Uncharted swarm! To men such as they, that meant much—or it meant nothing. But above all things it meant a chance, and eternal hope. It had all begun twenty years ago when the group of four men over on Station J5 had found gold on one of the uncharted asteroid swarms. They had pledged secrecy and worked it the smart way, leaving the swarm unreported. They had mined the gold until the rocks sped too far away in their orbit for them to venture out in safety; but they had obtained enough to buy off the duration of their penal terms, and had gone back to Earth very rich men.
Some years later Malcolm and Schroeder, on M1, had made a similar strike, but platinum. They worked it the same secret way. Malcolm had died, and there were rumors his partner had murdered him. Schroeder, through the obvious channels, had bought off his remaining sentence. Through the years there were other such rumors, and "uncharted swarm" had become magic words to all Salvage Station men. Secrecy, jealousy, hope continued to prevail.
Except with Garth. Garth knew that all the precious metals in all the asteroids would not suffice to buy his freedom.
The two men stepped from their sleeping quarters out onto the metal platform which had been Garth's world for twenty-three years, Prokle's for two. It was a tiny world, extending in each direction for a mere quarter of a mile to end abruptly at the edge of the eternal darkness. Man-made, glass-domed, it was the tiniest of all the Salvage Stations. Garth had been stationed there at his own request, defiantly, alone at first. He had worked alone pirating the spaceways, not liking the company of many men. He still didn't.
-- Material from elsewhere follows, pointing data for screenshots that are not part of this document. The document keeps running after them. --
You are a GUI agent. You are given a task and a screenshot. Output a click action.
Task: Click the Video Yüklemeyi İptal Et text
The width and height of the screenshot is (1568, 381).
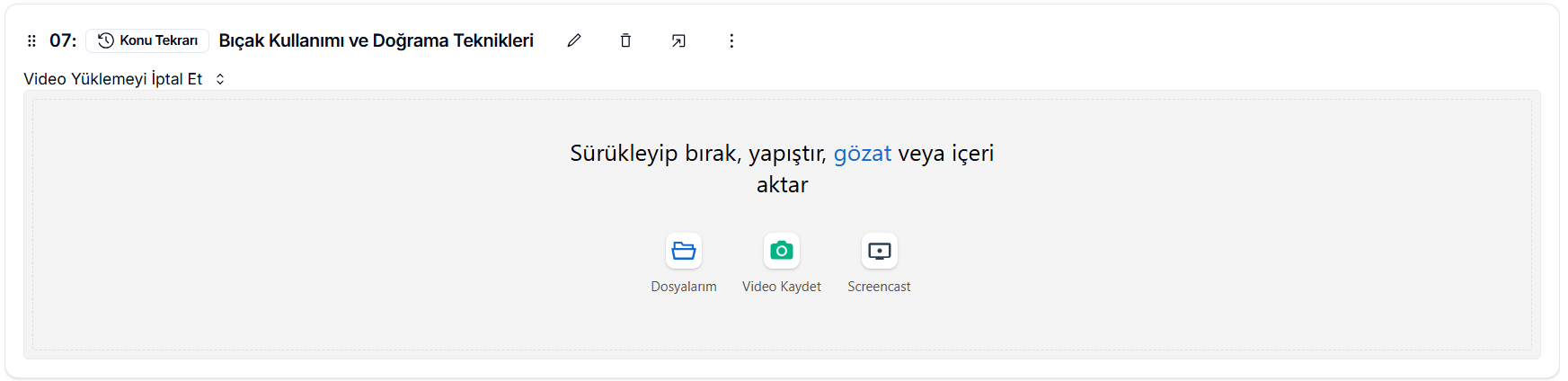(113, 79)
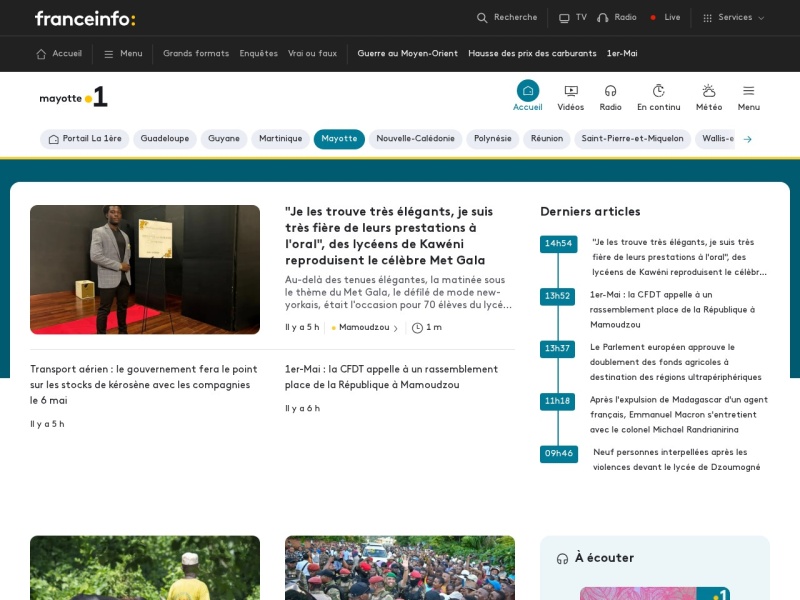Expand the Services dropdown
800x600 pixels.
coord(735,18)
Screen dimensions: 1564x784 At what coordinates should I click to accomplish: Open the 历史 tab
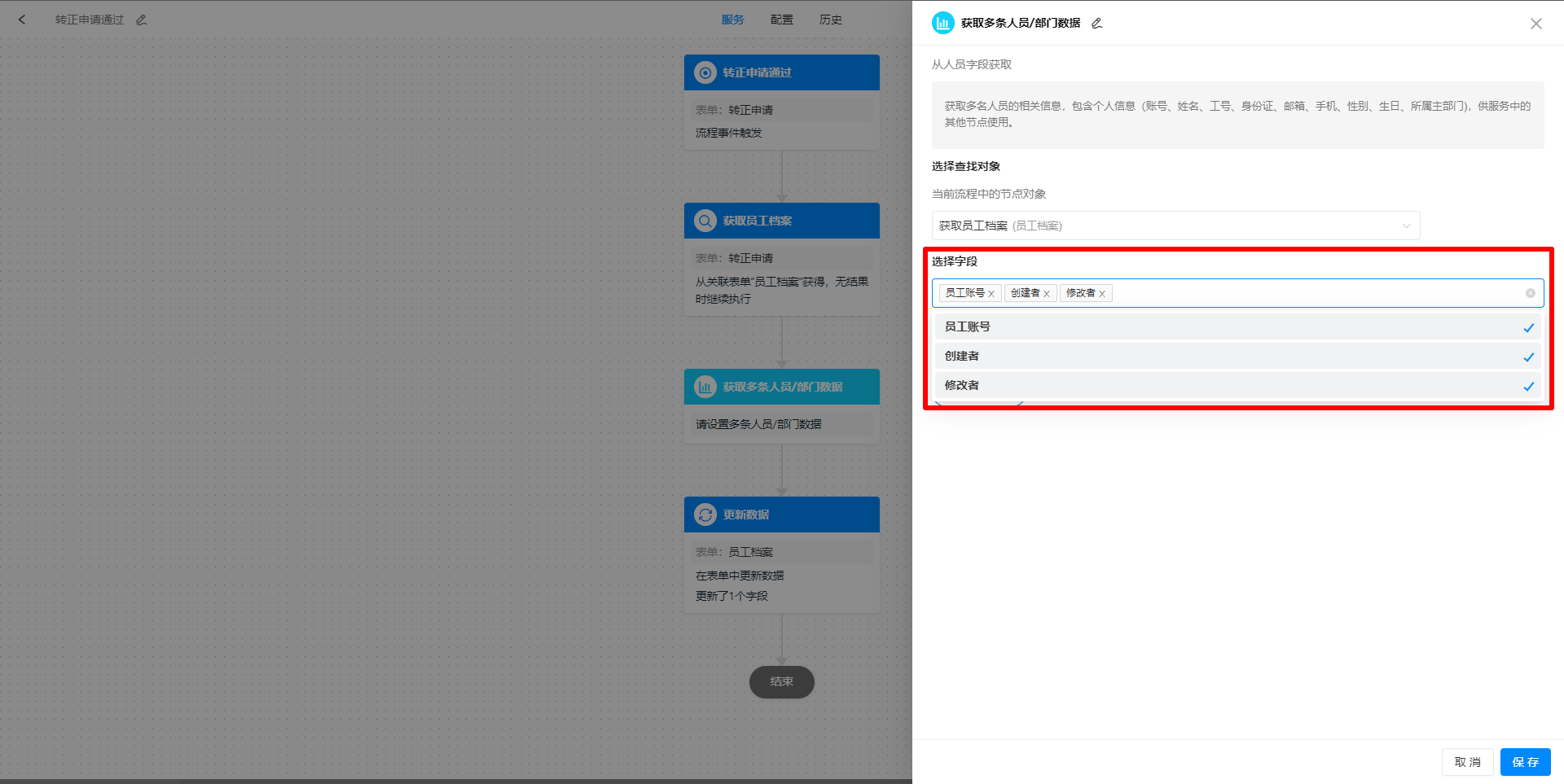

But he did like the single men they sent out to him now when necessary. And it was frequently necessary. The trouble was, either their sentences expired too quickly, or they did! Garth's last two partners had done that—one stumbling clumsily over a precipice while exploring, shattering his oxygen helmet; the other being crushed in his solo cruiser between two asteroid masses from which Garth himself only narrowly escaped.
And Prokle he liked perhaps best of all. Prokle was the reckless type and it was those who always, somehow, managed to survive. It was Prokle, too, who had hung the name "Hype" on Garth and made him like it. He had first called him "hyper" because of that amazing, premonitory sensitivity of his; then shortened it to "Hype." Garth had at first resented it, then bore it laughingly, then liked it.